- Exercise prompt:
Please return every line of the records below that holds the word "will".
[Start of Attachment]
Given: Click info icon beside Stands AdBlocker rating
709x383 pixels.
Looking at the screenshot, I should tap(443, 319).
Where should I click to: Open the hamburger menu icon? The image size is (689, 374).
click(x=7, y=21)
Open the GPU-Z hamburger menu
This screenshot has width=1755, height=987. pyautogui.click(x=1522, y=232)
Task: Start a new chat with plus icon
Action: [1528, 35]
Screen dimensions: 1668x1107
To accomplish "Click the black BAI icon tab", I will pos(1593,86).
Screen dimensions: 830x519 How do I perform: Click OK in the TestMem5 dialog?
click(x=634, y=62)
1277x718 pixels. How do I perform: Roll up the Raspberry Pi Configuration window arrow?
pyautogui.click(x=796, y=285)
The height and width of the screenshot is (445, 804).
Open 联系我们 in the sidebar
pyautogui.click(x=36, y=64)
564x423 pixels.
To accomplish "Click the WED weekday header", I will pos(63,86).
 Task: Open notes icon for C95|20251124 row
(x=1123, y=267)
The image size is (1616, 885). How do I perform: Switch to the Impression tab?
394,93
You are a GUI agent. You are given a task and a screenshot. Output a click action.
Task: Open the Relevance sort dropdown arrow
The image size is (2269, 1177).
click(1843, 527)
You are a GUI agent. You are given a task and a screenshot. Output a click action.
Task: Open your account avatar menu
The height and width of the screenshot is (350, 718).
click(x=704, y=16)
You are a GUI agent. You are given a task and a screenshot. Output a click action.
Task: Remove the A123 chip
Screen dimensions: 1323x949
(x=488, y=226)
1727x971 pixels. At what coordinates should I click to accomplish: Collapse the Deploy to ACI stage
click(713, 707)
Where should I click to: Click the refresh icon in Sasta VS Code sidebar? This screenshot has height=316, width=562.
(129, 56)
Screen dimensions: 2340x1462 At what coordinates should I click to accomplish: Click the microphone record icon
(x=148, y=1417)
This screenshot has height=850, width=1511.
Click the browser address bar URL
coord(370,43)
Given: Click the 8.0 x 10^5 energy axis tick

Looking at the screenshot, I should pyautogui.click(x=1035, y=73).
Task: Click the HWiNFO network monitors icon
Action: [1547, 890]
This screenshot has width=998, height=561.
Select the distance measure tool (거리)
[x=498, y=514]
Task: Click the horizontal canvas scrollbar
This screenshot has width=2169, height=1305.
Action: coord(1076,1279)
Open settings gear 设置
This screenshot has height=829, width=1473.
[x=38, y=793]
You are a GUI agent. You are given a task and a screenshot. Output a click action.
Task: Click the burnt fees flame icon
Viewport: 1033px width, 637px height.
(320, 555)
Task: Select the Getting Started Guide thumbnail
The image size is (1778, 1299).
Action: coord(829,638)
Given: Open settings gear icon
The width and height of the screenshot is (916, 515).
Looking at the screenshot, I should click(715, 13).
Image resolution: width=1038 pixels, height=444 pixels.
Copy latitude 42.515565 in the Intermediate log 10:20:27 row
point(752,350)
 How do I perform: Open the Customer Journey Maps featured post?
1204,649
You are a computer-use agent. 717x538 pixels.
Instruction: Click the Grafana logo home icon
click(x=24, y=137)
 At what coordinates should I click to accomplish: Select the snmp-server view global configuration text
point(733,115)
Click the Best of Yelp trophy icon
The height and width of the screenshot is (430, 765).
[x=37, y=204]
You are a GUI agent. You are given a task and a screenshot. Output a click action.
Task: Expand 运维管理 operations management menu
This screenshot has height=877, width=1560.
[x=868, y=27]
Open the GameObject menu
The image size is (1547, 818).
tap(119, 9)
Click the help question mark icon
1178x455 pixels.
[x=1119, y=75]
[End of Attachment]
- Output of the task:
To accomplish "Click the black BAI icon tab", I will pos(1593,86).
To accomplish "Click the WED weekday header", I will pos(63,86).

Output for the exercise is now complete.